Por: Carlos Arturo Gamboa B.
Dentro de la
tradición clásica griega existe un personaje que encarna el espacio conflictivo
de la tragedia, se trata de Antígona, hija de Edipo. La tensión es la
siguiente, en Tebas se le ha prohibido hacer los ritos fúnebres a Polinices, su
hermano. Tal prohibición fue dictada por el rey Creonte, con el argumento de
que él había traicionado la patria. En ese escenario Antígona no tiene salida,
si entierra a su hermano viola la ley y será condenada a muerte, si no lo hace,
desacata la tradición familiar, religiosa y moral que obliga a cumplir el rito
fúnebre. Antígona está atrapada, no puede decidir, solo elegir. Está sometida a
un destino que ella no ha construido.
Este parece ser
el panorama de hoy en Colombia, como Antígona estamos enfrentados a una
elección, no a una decisión. Nuestras últimas décadas han sido predeterminadas
por el vaivén de una esquiva paz y una profunda guerra. Desde inicio de los
ochentas se mezclaron el narcotráfico y
los fusiles, haciendo inviable el país y condensando en los últimos 30 años,
toda esa desidia y barbarie que cargamos en nuestros cuerpos desde hace más 200
años cuando fuimos invadidos. Por eso el próximo 15 de junio los colombianos no
decidiremos, solo elegiremos entre Santos y Zuluaga, en una especie de burla
ciega del destino.
Zuluaga no es Zuluaga,
es apenas una silueta de Uribe, y Uribe es el Frankenstein de la época, sus
manos son extensiones de la guerra, sus pies fueron fundados por el
narcotráfico, su cuerpo es un cúmulo de odio. Solo puede respirar guerra porque
fue engendrado por ella y por ella sucumbirá. Su gobierno solo ha dejado una
estela de sangre, 3000 jóvenes y campesinos inmolados como falsos positivos,
chuzadas a medios periodísticos y a distintos personajes, violencia contra la
ley la cual ha cambiado a su amaño, millones de colombianos enviados a las
trincheras, todos ellos hijos de los pobres, porque los ricos diseñan la guerra
y los pobres la pelean. Los campos colombianos han sido abonados con la sangre
de los pobres y los campesinos, y de esa cosecha nos alimentamos la mayoría sin
estremecernos.
Santos fue parte
de ese proyecto de Uribe, convivió con él, ayudó a diseñar esos planes
mortíferos, sabía del desangre del país. Luego activó las locomotoras del falso
desarrollo, depredó los páramos, entregó el país a las multinacionales, firmó
pactos comerciales que favorecen a las potencias y a eso llamó prosperidad económica. Santos golpeó
los campesinos, esos mismos que Uribe llama terroristas cuando protestan.
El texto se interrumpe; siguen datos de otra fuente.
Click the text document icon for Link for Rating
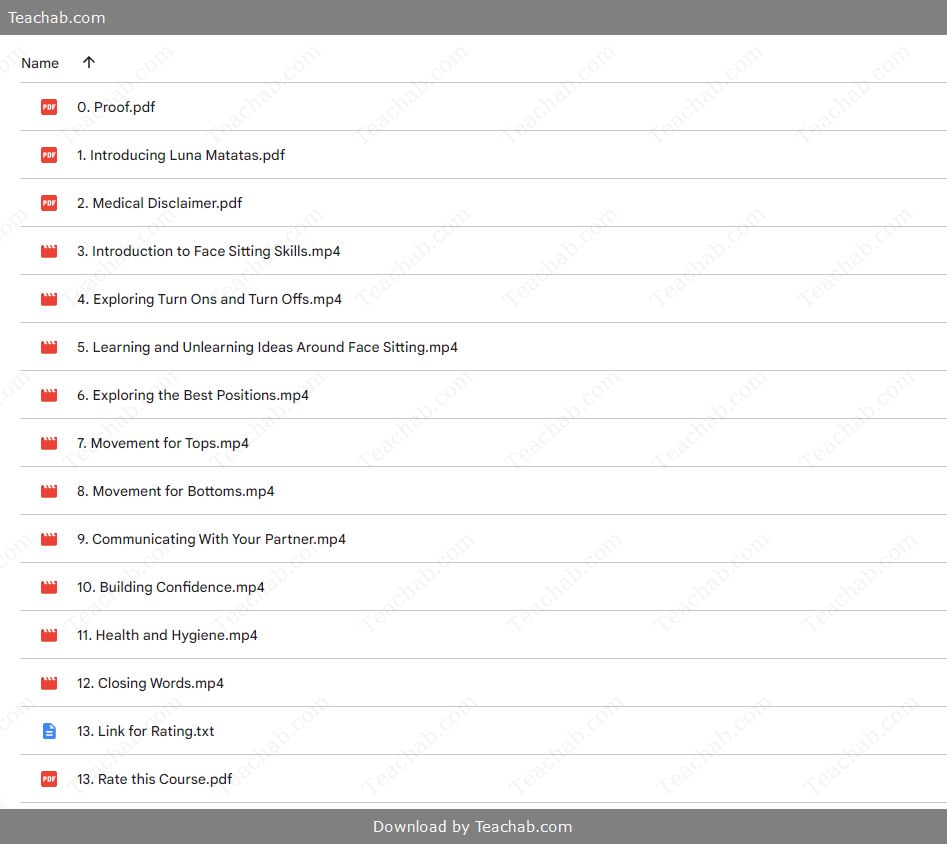Viewport: 947px width, 844px height. tap(49, 731)
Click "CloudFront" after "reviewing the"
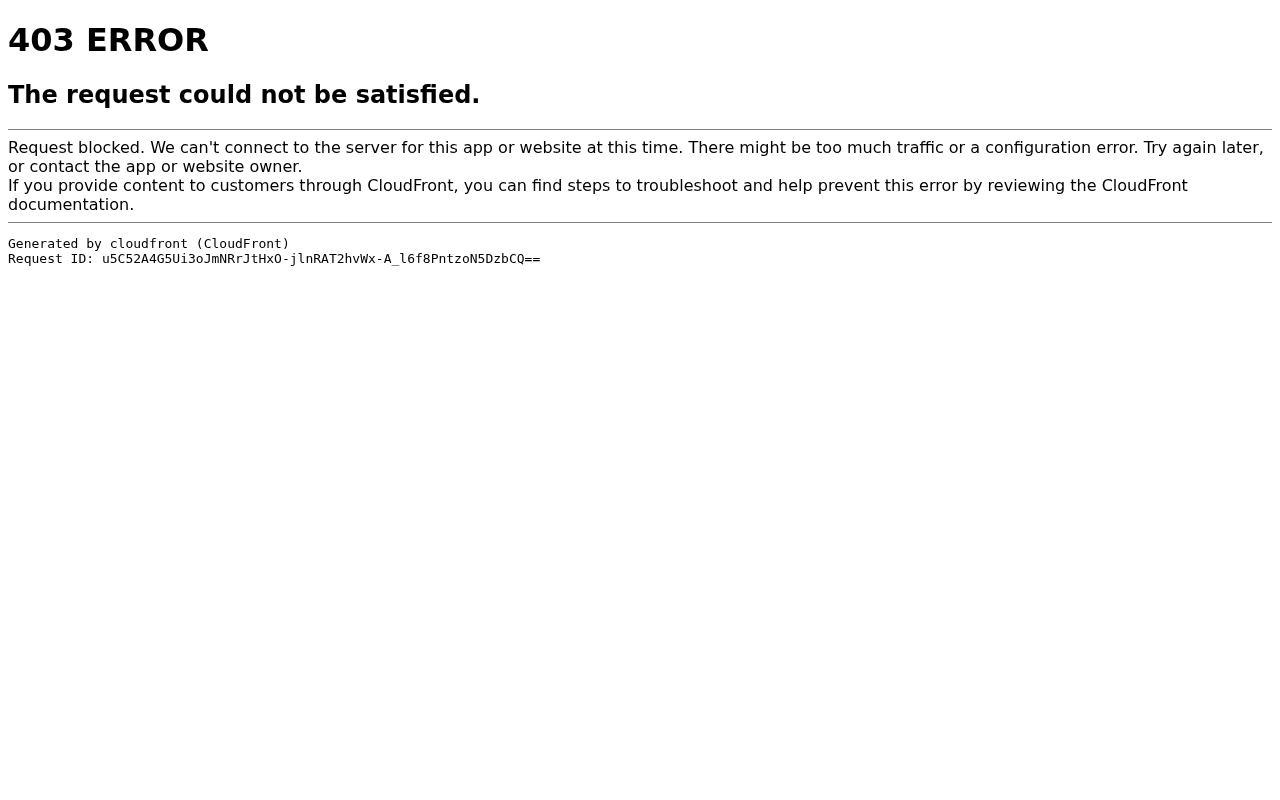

Santos engañó a los estudiantes, esos mismos que Uribe llama guerrilleros
cuando piden educación. Santos ahondó la crisis de la salud, la cual Uribe
condenó a la ignominia cuando desde el Senado promovió la ley 100.
Santos y
Uribe-Zuluaga encarnan el país que necesitamos cambiar. El uribismo terminó por
corromper lo poco honesto que quedaba del Estado, aquí todo vale con tal de que
ellos continúen en el poder, ya lo hicieron para reelegir a Uribe y para elegir
a Santos, ahora lo hacen para elegir a Zuluaga, y la idea es quedarse en el
poder muchos años, la dictadura seudo-democrática es su proyecto.
En medio de todo
el caos y la desazón que esto produce, la paz surge como alternativa, pero no
es la paz sino el inicio de la misma cuyo punto de partida es el desarme.
Quizás la única gota de agua en este desierto extenso es la esperanza de lograr
el desarme y barajar de nuevo. El problema es que ni siquiera es nuestra
decisión, es la de ellos. Hoy lanzan sus dados para repartirse de nuevo el país
y como Antígona parecemos condenados por el destino. ¡Qué triste tiempo el
nuestro cuando fuimos condenados a elegir entre bárbaros!
Si deciden
continuar la guerra no cuenten con mis manos, ni mucho menos con las de mis
hijos. Lleven sus cuerpos y sus hijos a la eterna guerra. Condenen este país a
1000 años más de miseria y soledad. Como no puedo decidir, elijo la paz.